A iniciativa atua na criação de espaços de diálogo entre o poder público e as organizações comunitárias, com foco no desenvolvimento sustentável e no fortalecimento da agricultura familiar. Ao longo do encontro, os participantes debateram os principais desafios enfrentados pelas famílias e cooperados que atuam nas cadeias do agroextrativismo, com ênfase em eixos fundamentais como acesso a financiamento, logística, assistência técnica, processamento, comercialização, gestão e organização social das cooperativas.
Coordenado pela professora Luci Teston, o seminário foi promovido pela Ufac em parceria com o Sistema OCB/Sescoop-AC. Os organizadores e parceiros destacaram a relevância do cooperativismo como instrumento de transformação social e econômica para o Alto Acre, ressaltando a importância de pactuar soluções concretas que unam a geração de renda e a melhoria da qualidade de vida das famílias extrativistas à preservação florestal.
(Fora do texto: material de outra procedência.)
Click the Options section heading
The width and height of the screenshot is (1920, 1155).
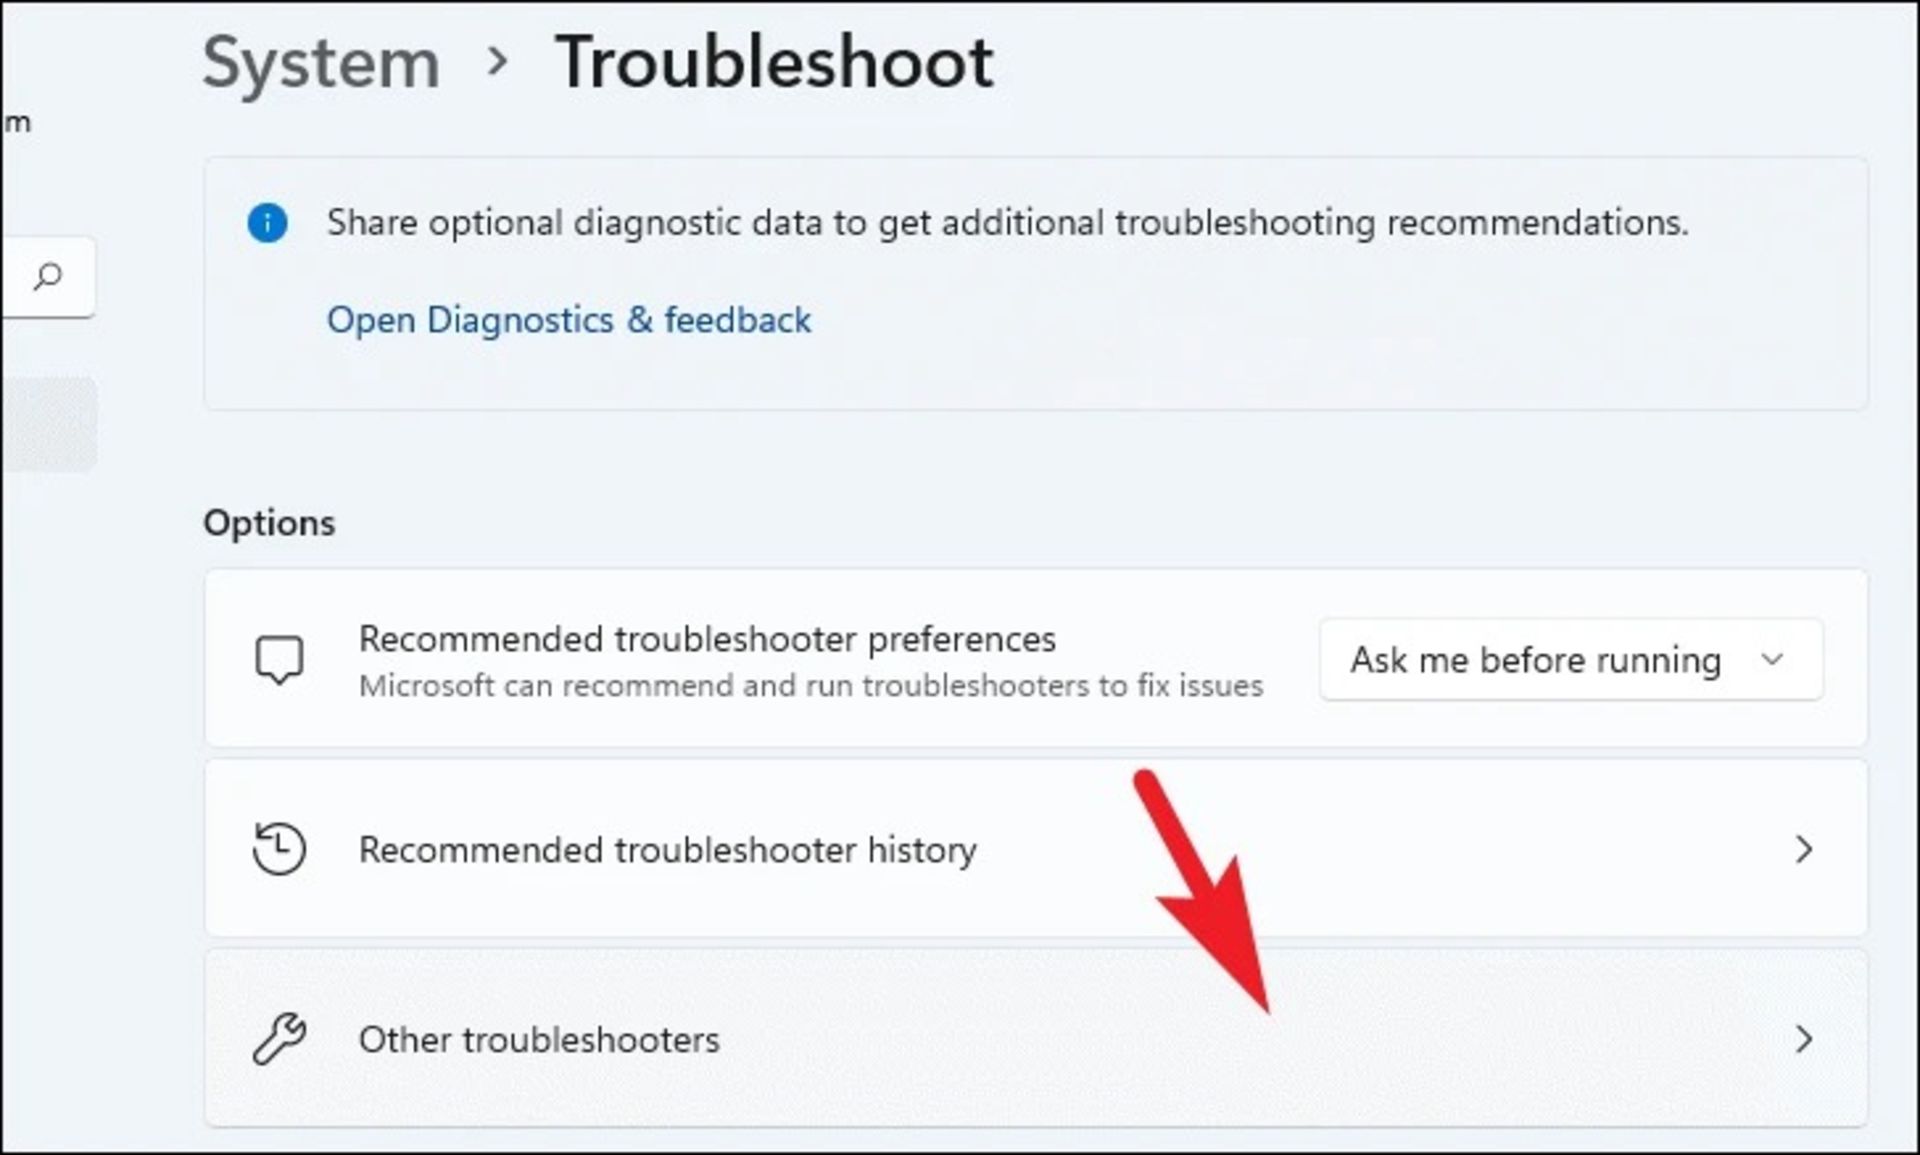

Ao final, foram definidos encaminhamentos estratégicos para valorizar o potencial produtivo da região por meio da cooperação.
O evento contou com a presença de mais de 30 representantes de diversos segmentos, incluindo o subcoordenador do projeto no Acre, professor Orlando Sabino da Costa; o conselheiro do Tribunal de Contas do Estado (TCE-AC), Ronald Polanco; o secretário municipal de Agricultura de Brasiléia, Gesiel Moreira Lopes; e o presidente da Coopercentral Cooperacre, José Rodrigues de Araújo.